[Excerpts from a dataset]
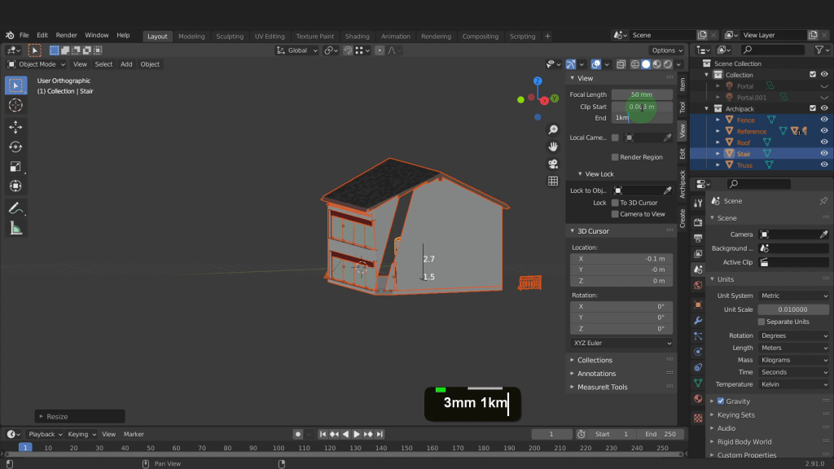Select the Roof object in outliner

point(744,142)
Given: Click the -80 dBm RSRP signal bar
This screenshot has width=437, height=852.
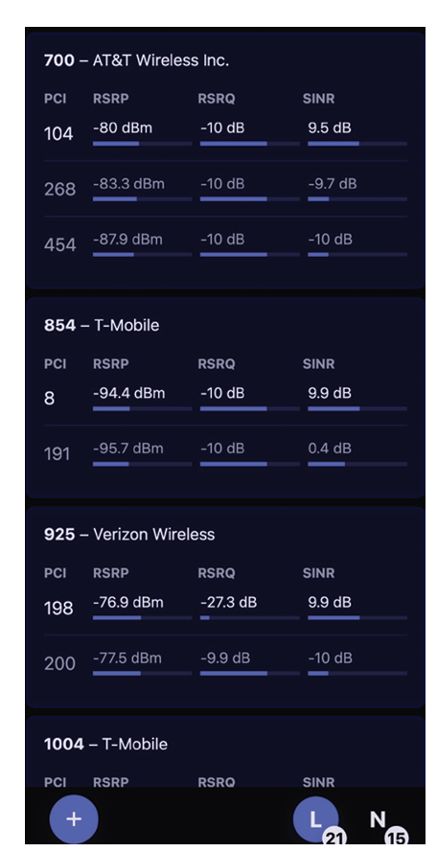Looking at the screenshot, I should pos(143,144).
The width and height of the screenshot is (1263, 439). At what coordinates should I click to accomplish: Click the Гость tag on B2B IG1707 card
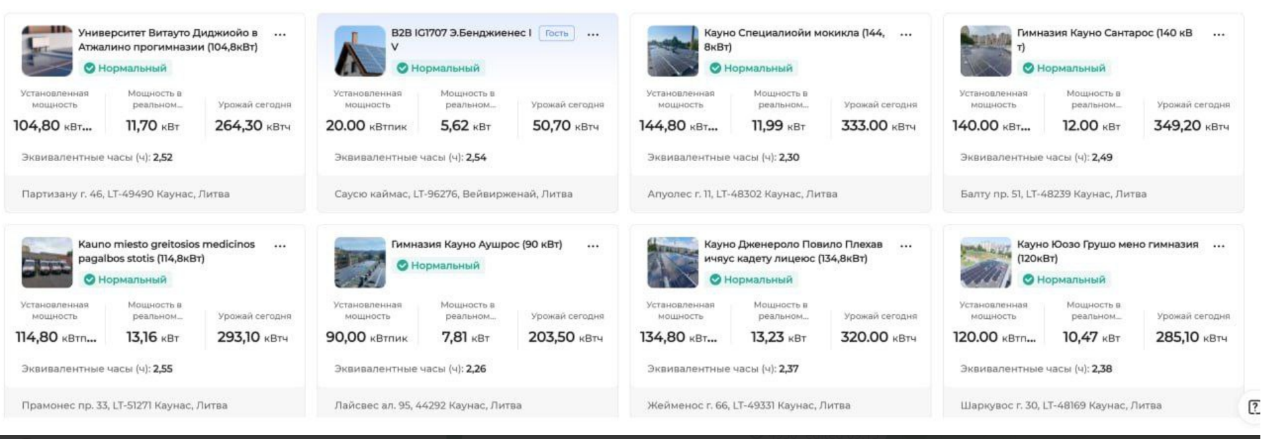(557, 33)
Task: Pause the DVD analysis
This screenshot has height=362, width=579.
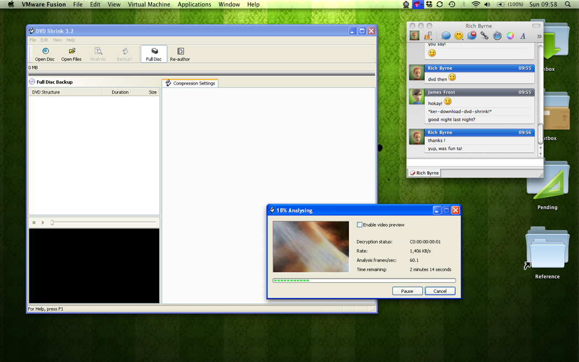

TASK GOAL:
Beginning with the line that contains "The width and" and ending with the last line of the data above, output those lines exactly and nothing more, without any pictures.

RESULT OF THIS EXERCISE:
The width and height of the screenshot is (1263, 439). At what coordinates should I click to accomplish: Click the Гость tag on B2B IG1707 card
(557, 33)
Task: Pause the DVD analysis
This screenshot has height=362, width=579.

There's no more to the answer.